:: REQUIRED WORK ::
Resume the passage on fishing expeditions in fiscal law, picking up directly after its final sentence.

:: SELECTION ::
==========
Catching fish is fun for people but not for the fish. The same is true of fiscal law. Catching fish by throwing a net in a river or pond, knowing there must be some fish in it, is an activity which has been likened in judicial parlance to the activity of officers searching premises or vehicles, or examining documents, in the general belief that there must be some offence after all.
 
In a fishing expedition, there is no specific information about the existence of a particular fish at a particular point. Therefore such activity of mounting a search or general audit has been described as a fishing expedition in judicial parlance. The question is whether it is legal or illegal. The answer is that it is legal in respect of audit and illegal in respect of searches.
 
In respect of audit there is legal provision that the Revenue is entitled to audit the firms’ accounts. There is no legal provision that there must be previous information that there is a violation of law committed. Therefore a routine audit is permitted in law, say, after every six months. There is no need to have specific information about the existence of a particular violation.
 
In respect of searches, however, in all fiscal laws such as laws of income tax, customs, excise, there has to be specific information leading to a reasonable belief that a specific type of violation has been committed. In the Customs Act, for example, there is provision in Sections 110 and 123 that the proper officer has reasonable belief before seizure of goods and the same is also true for search of premises as required under Sections 105 and 106 of the Act.
==========
:: GIVEN DATA ::
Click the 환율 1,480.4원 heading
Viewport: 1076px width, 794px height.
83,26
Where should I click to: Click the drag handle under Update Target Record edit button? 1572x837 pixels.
==========
:: IN RESPONSE ::
Any non-compliance of such requirement, namely the non-existence of reasonable belief before search and seizure, has been viewed very adversely by the Courts. The Supreme Court in several judgements, such as in the case of Mohammad Serajuddin vs RC Misra – 1983(13) ELT 1370(SC) — and in the case of Gopal Kishan vs RN Sen – 1983 (13) ELT 1434 (SC) — observed that the existence of reasonable belief is mandatory before the search can be held as valid.
 
In another judgement in the case of State of Gujarat vs Mohanlal Porwal – 1987 (29) ELT 483 (SC) — the Supreme Court held that reasonable belief should not be based on mere presumption and there must be a prima facie material. Without a properly formed reasonable belief it becomes a ‘fishing expedition’.
 
In several judgements the courts have come down heavily against search and seizure on the basis of mere fishing expeditions. In the case of PK Ghosh vs KM Mazodia – 2000 (117) ELT 14 (Cal) — the Calcutta High Court has held that Customs officers cannot search and seize goods in the hope of ultimately discovering some grounds to justify the search and seizure, nor they can go on fishing expeditions to find out whether irregularities are committed.
 
In the case of UWE Hoppe vs CCP – 1988 (37) ELT 561 (T) — the Tribunal held that instead of following the procedure prescribed under the Tourist Baggage Rules, Customs officers started indiscriminately rummaging the said van and went on a roving and fishing expedition.
 
The Tribunal therefore ruled that the seizure was invalid. In the case of Innovation, Secunderabad vs CBEC – 1984 (15) ELT 91(AP) — the High Court held that it is well settled that an officer cannot search any premises, or seize any goods, in the hope of ultimately discovering some basis or ground to justify the search or seizure, as the case may be; nor can they go on a fishing expedition to find out whether any irregularities are committed.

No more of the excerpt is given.